WHAT IS ASKED =>
Copy out every line of the rows below that contains the string "Task".

RECORDED DATA =>
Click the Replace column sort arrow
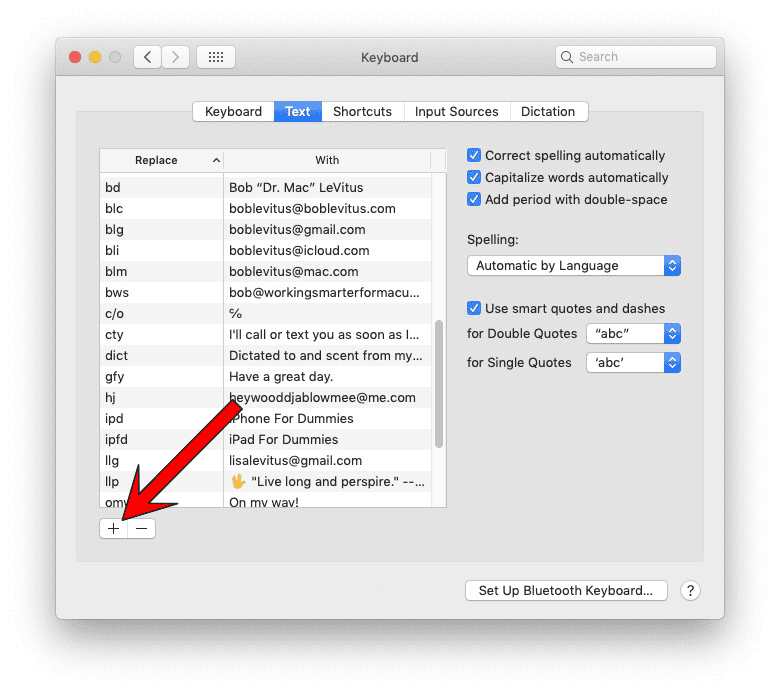Image resolution: width=780 pixels, height=693 pixels. 216,160
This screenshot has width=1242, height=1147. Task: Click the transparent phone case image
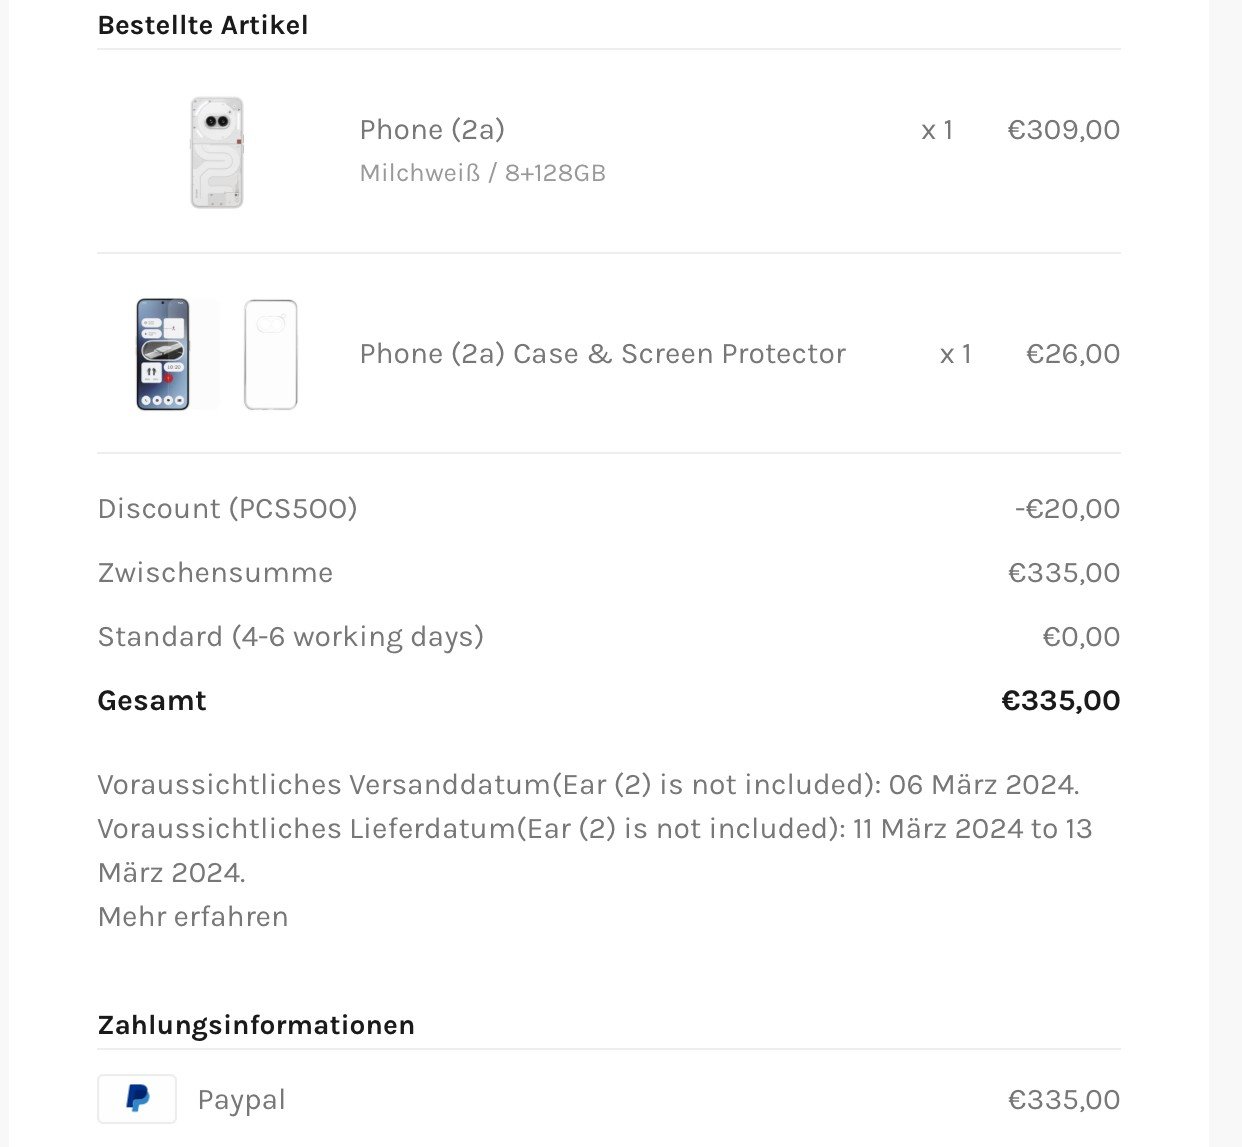[x=271, y=354]
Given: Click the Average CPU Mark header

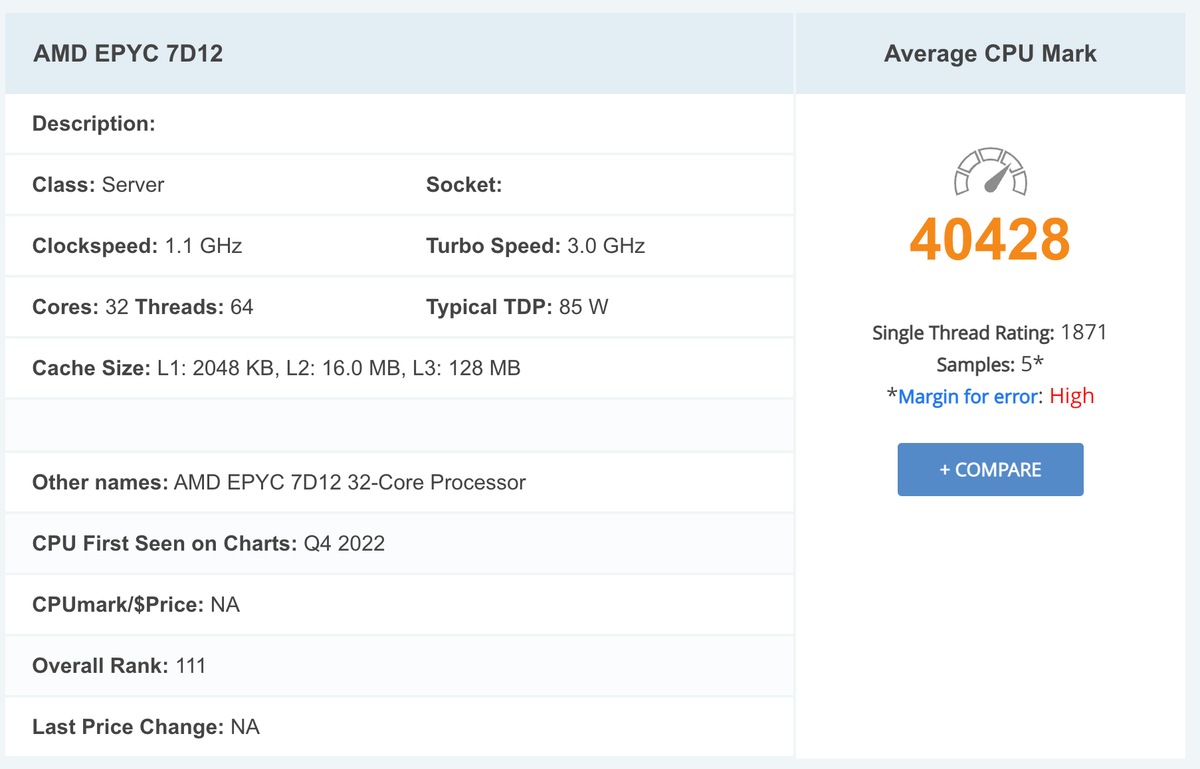Looking at the screenshot, I should tap(990, 54).
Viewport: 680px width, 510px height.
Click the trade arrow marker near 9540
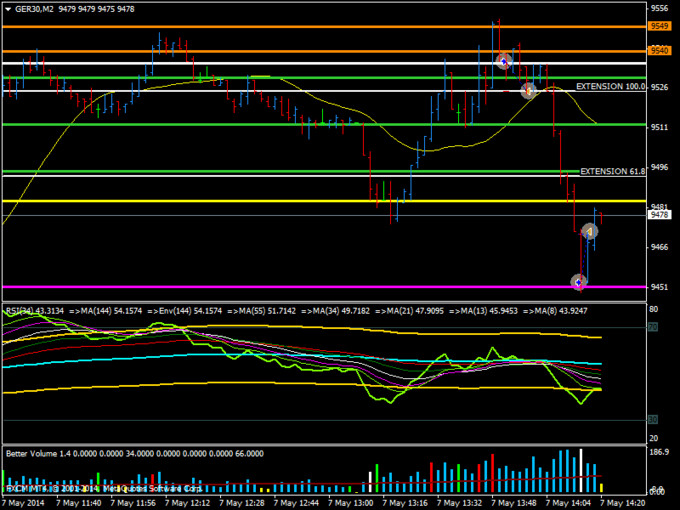[505, 62]
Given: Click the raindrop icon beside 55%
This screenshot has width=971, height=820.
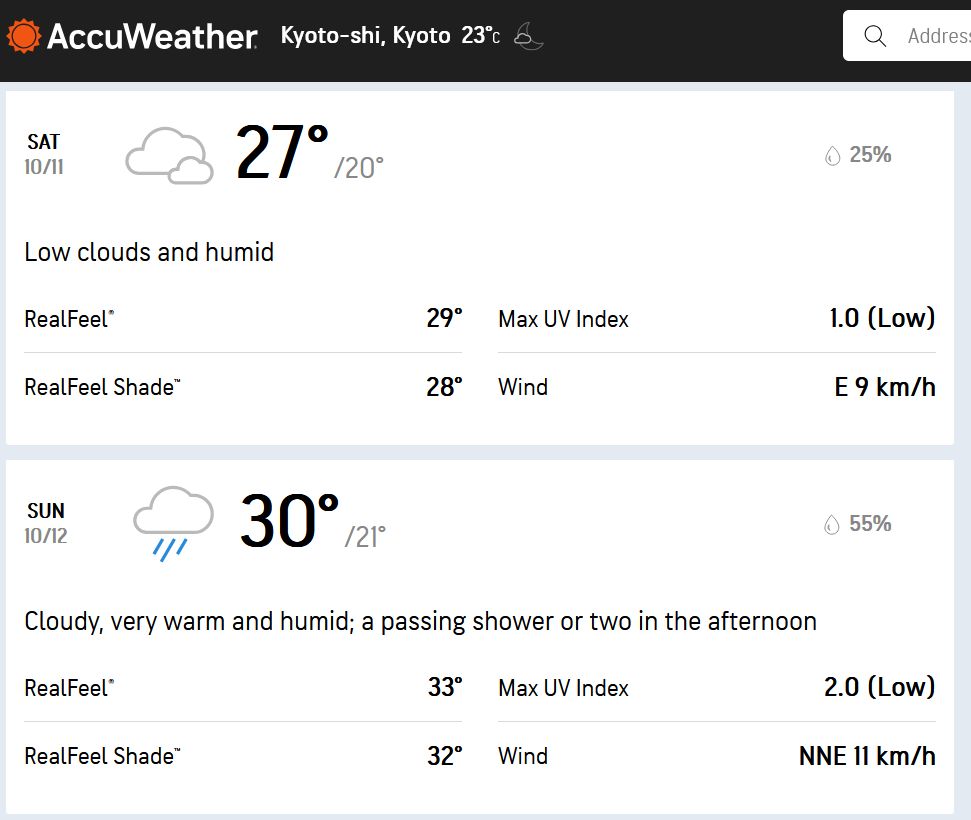Looking at the screenshot, I should pos(832,524).
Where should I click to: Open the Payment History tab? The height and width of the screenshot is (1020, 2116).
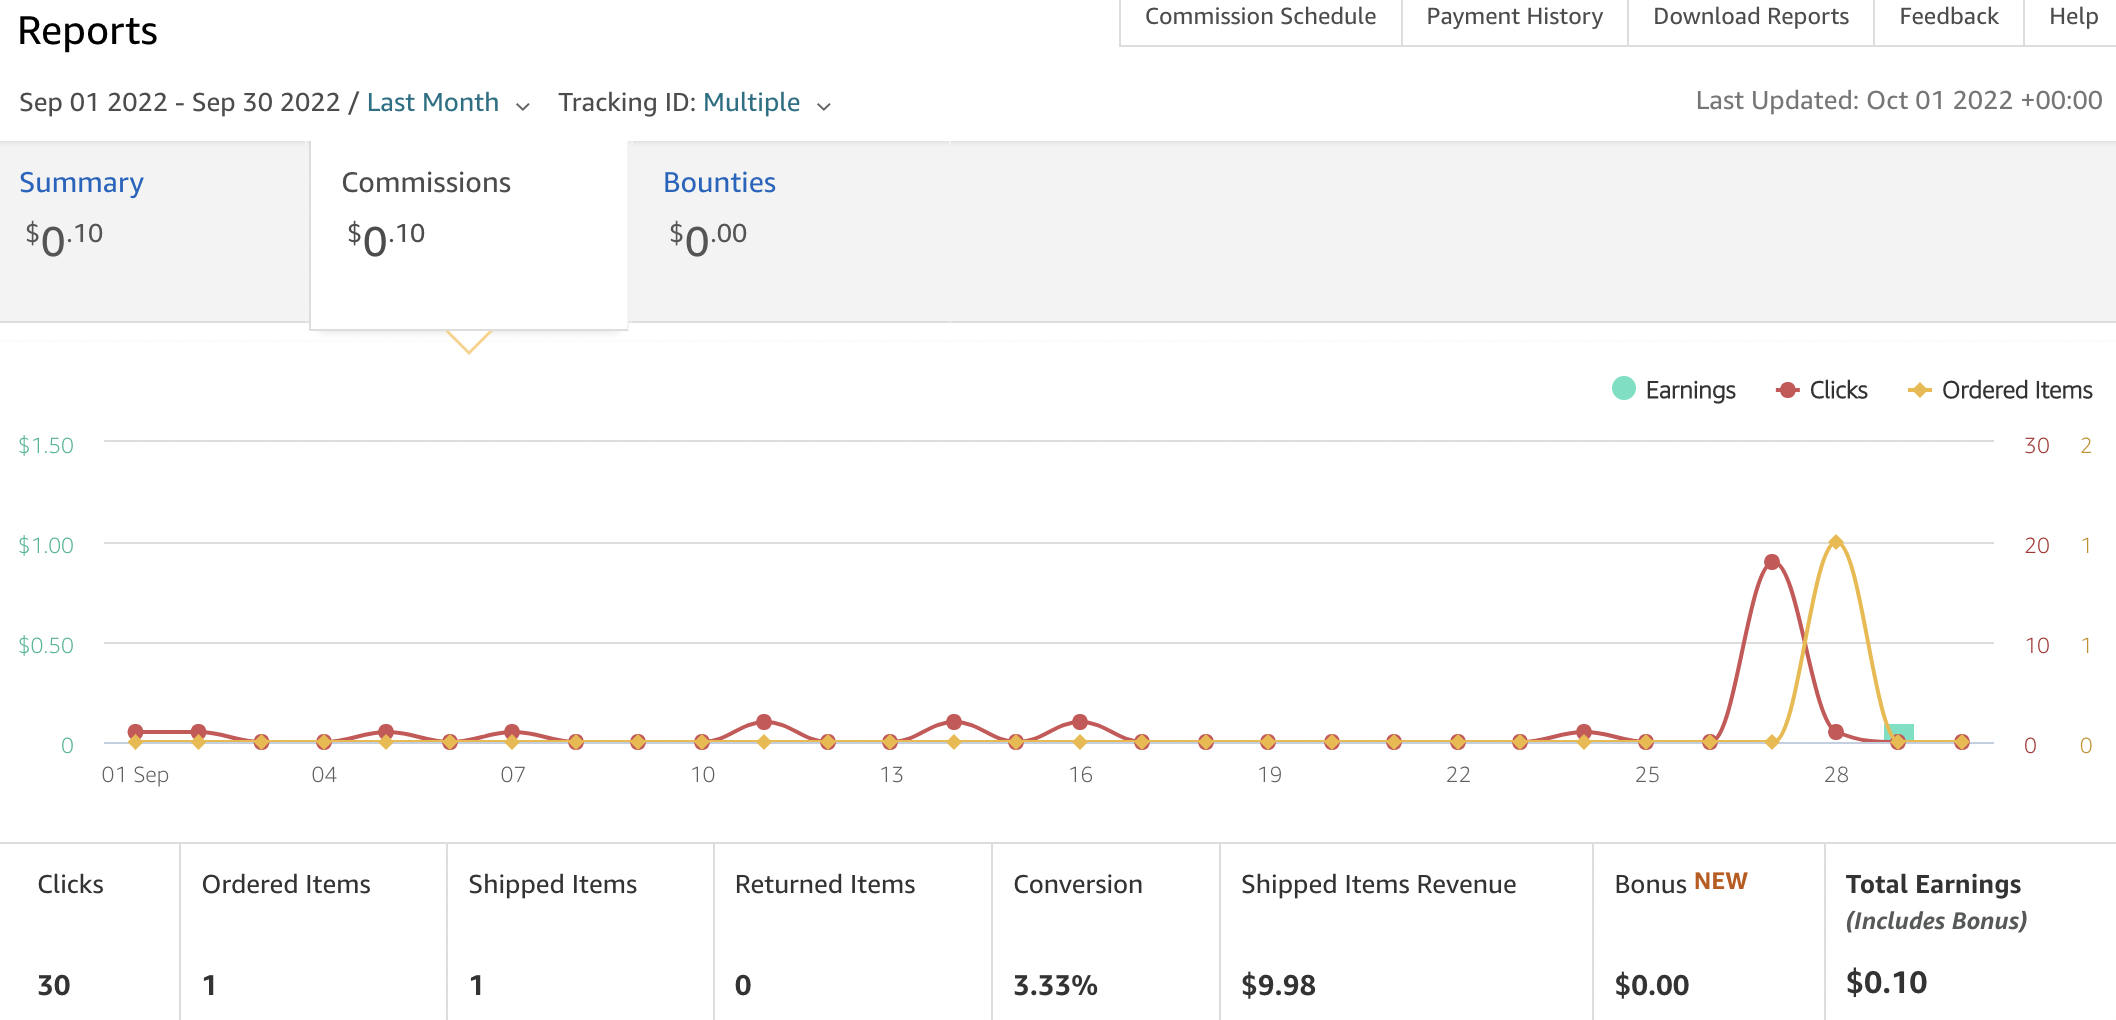pos(1514,17)
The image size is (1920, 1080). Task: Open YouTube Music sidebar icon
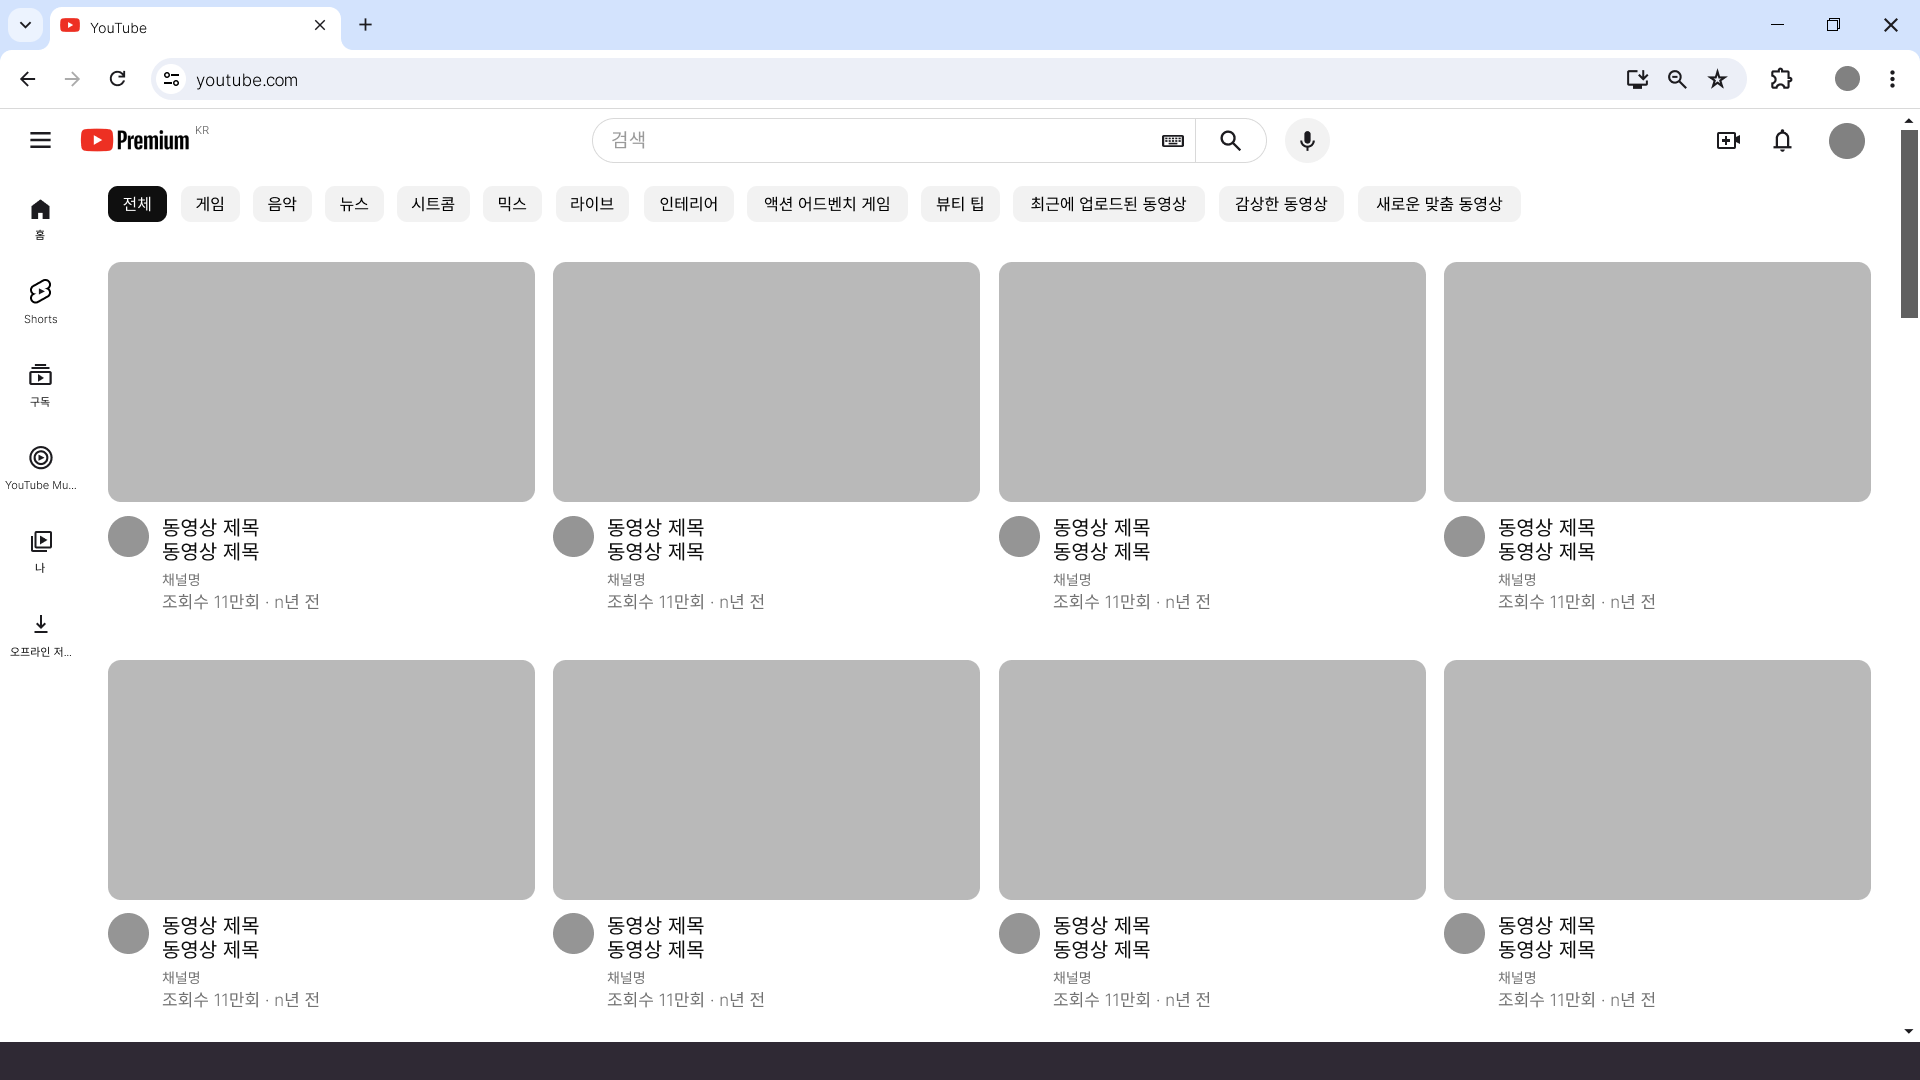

ANSWER IN FULL =>
This screenshot has width=1242, height=1147. Task: Click the transparent phone case image
The image size is (1920, 1080). Task: Open YouTube Music sidebar icon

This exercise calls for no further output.